In a study made by Ye et al. (7) it was shown that among 49.317 stone samples, 16.361 were formed (33.2%) by a single component, 20.370 (41.3%) by two components and 11.314 (22.9%) by three components. While the most common stone content was calcium oxalate with a rate of 65.9%, carbapatite followed this with 15.6%, urate with 12.4%, struvite with 2.7% and brushite with 1.7%. In our study, 56.3% of the stones contained a single substance.
In another study made by Safarinejad (8), it was shown that urinary system stone disease prevalence increased with age and while it was 0.9% between the ages of 15 and 29, it increased to 8.2% between the ages 60 and 69 (p=0.001). The average age of the patients was 43.2±15.3 years in our study.
In a study made by Tyson et al. (9) in Ireland, it was found that 94.5% of urinary system stones contained different amounts of calcium. The rate of stones containing calcium oxalate and phosphate mixture was reported to be 73.1% and pure calcium oxalate stone rate was reported to be 2.5%. In total, any amount of uric acid was found in 9.6% of stones and struvite in 13.7%. Pure cystine was detected in 1.1% of stones, as expected. Any amount of uric acid was found in 12.2% of stones in our current study, this rate was 5.4% for cystine. High cystine stone rate can be explained by genetic background.
In a study made by Luo et al. (10) in China, it was reported that 69.4% of 732 patients who had stone analysis were male and 30.6% were female.
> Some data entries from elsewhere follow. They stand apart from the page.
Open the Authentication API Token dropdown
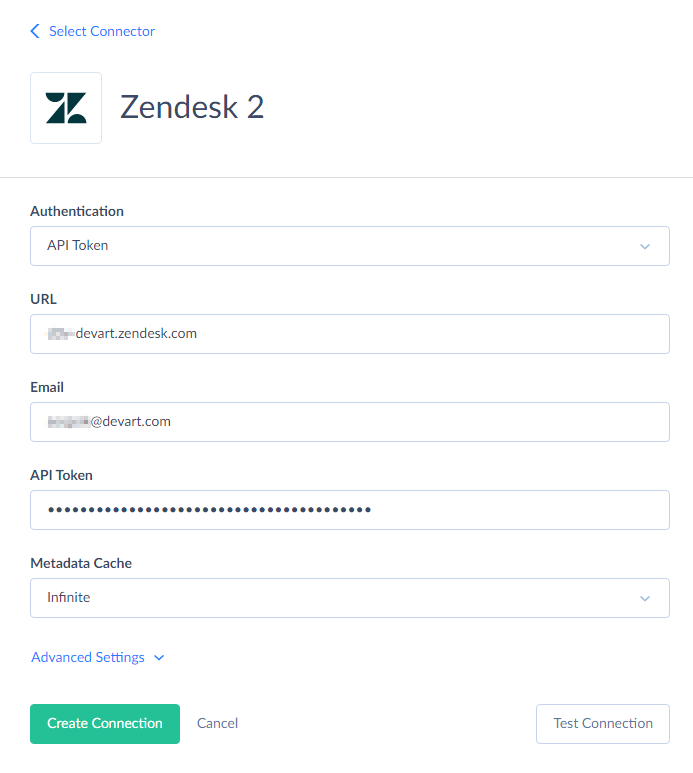 [349, 246]
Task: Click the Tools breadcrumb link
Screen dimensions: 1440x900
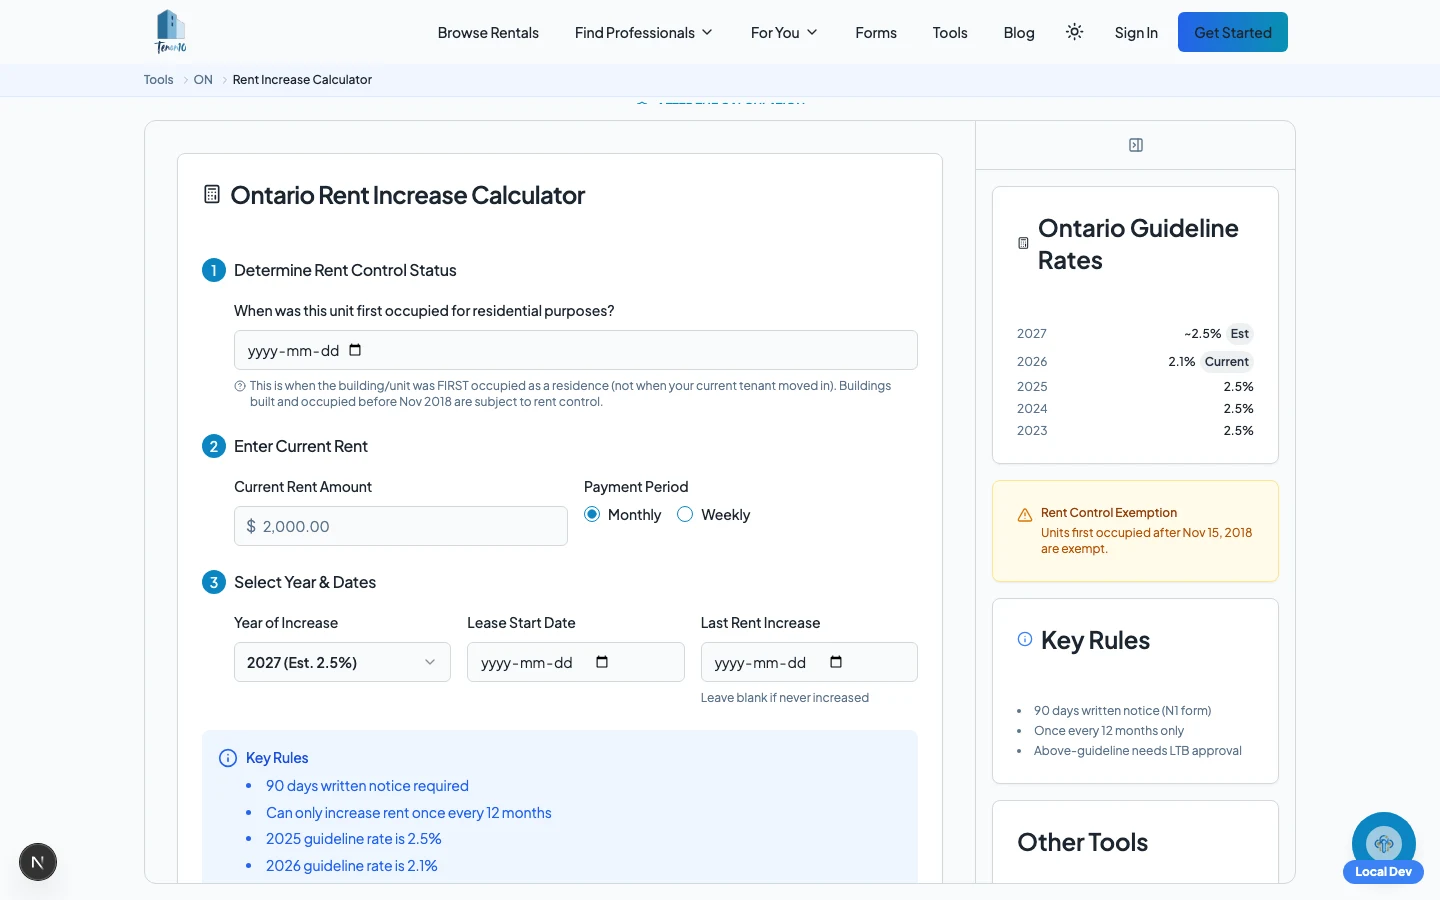Action: click(158, 79)

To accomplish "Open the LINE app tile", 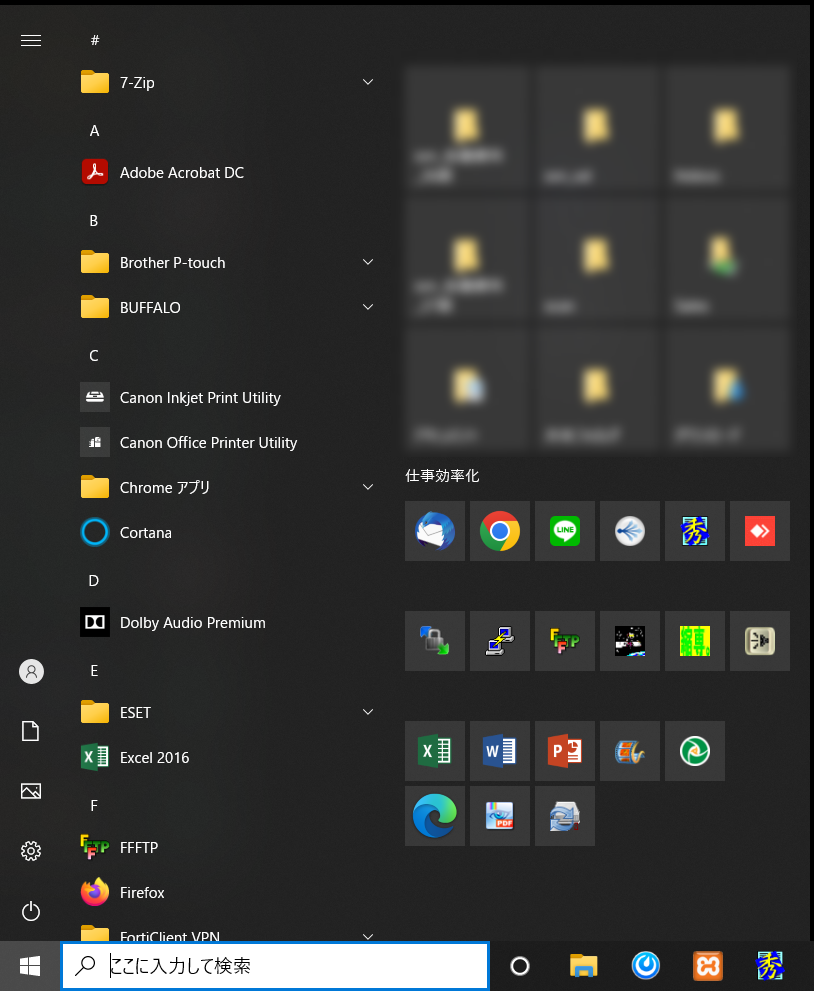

The male-to-female ratio was 2.27:1. In this study, it was observed that 63.8% of the stones contained a single component. The most common stone type was ammonium urate with a prevalence rate of 35.6% in males and 33.4% in females. Calcium oxalate monohydrate stones were detected in 30.9% of males and 31.2% of females. When evaluated in age groups, stone formation peaked between 1 and 3 years of age for individuals under 18 years of age and between 19 and 40 for those over 18 years of age. We did not find any relationship between stone type and gender in our study. The average age of patients who had only cystine as a component was significantly lower than those without cystine.
Study Limitations
Our study has some limitations. First of all, this is a retrospective study. Lack of knowledge of the ethnical backgrounds, body mass index and urinary system stone recurrence conditions of the patients precluded more detailed analysis. Also, the fact that the study covered patients in a period of 20 years, which is a long period, may have affected the stone analysis methods and results. Stone analyses not made in a single center may have caused the differences.
Conclusion
Urinary system stones are observed nearly two times more frequently in males than in females in Turkiye. The most common stone component is calcium oxalate.